JWT vs OAuth 2.0
Differences, use cases, and when to use each
JWT is a token format. OAuth 2.0 is an authorization framework. They're different layers that often work together — OAuth flows frequently use JWTs as the token format. Comparing them is like comparing 'envelope' and 'postal system'.
Quick Comparison
| Feature | JWT | OAuth 2.0 |
|---|---|---|
| What It Is | Token format (data structure) | Authorization framework (protocol) |
| Purpose | Carry claims between parties | Delegate access to resources |
| Scope | How data is packaged | How access is granted |
| Standalone | Yes (used anywhere) | Uses tokens (often JWTs) |
When to Use Each
When to Use JWT
Use JWT as the token format when you need self-contained tokens that carry user claims without server lookup.
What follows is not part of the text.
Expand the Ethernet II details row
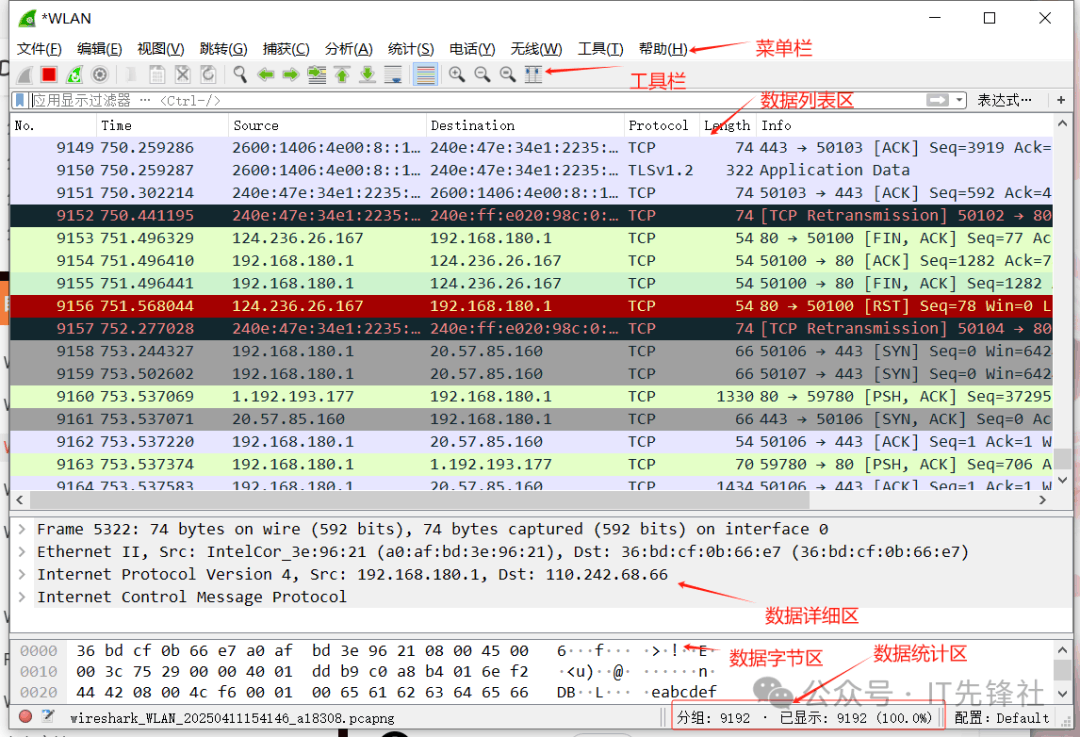 point(21,552)
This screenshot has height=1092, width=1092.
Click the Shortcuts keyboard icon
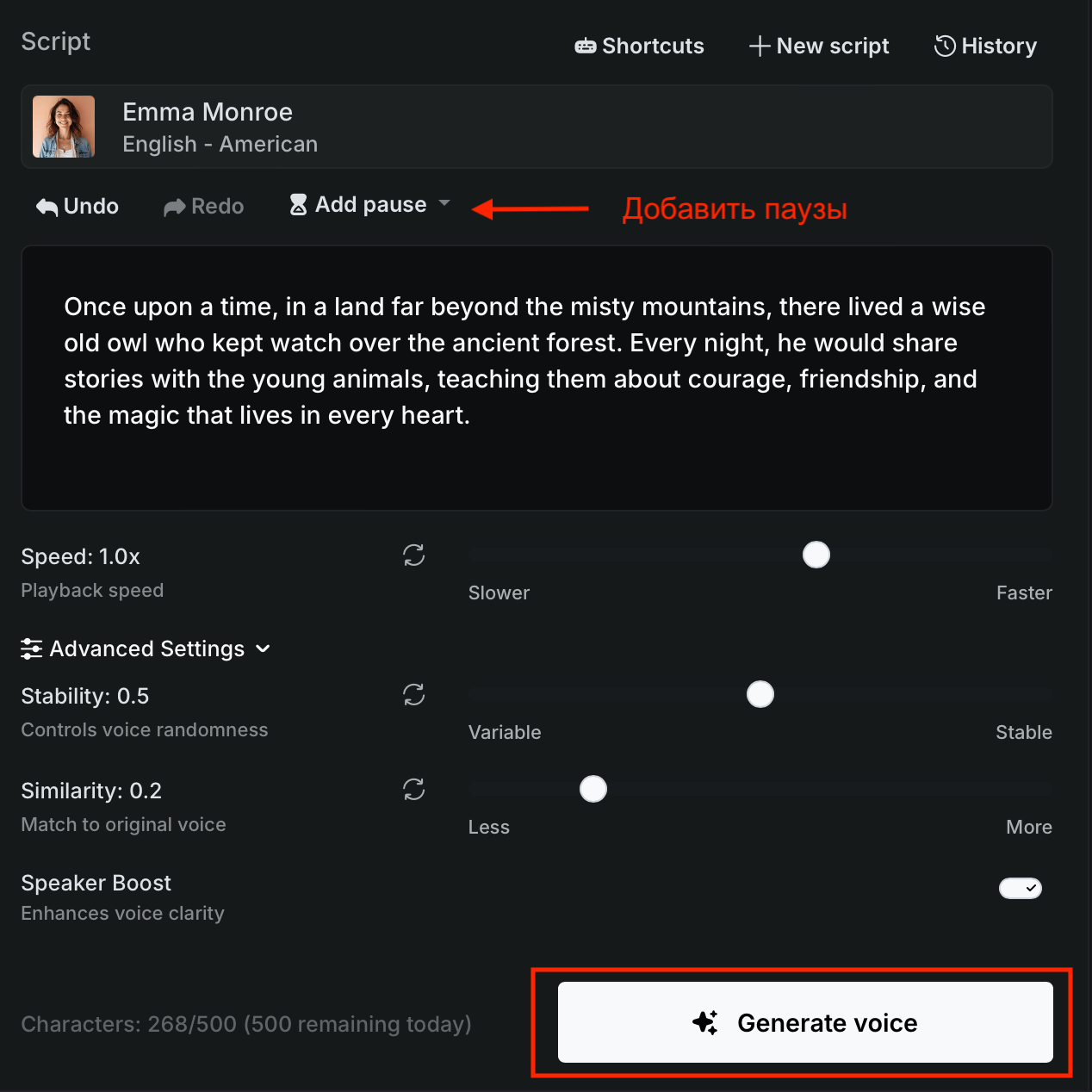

JWTs are commonly used within OAuth flows.
When to Use OAuth 2.0
Use OAuth 2.0 when you need to grant third-party applications limited access to user resources (like 'Sign in with Google' or API access delegation).
Pros & Cons
JWT
OAuth 2.0
Verdict
They're complementary, not alternatives. OAuth 2.0 defines authorization flows; JWT is often the token format used within those flows. Use OAuth for third-party access delegation.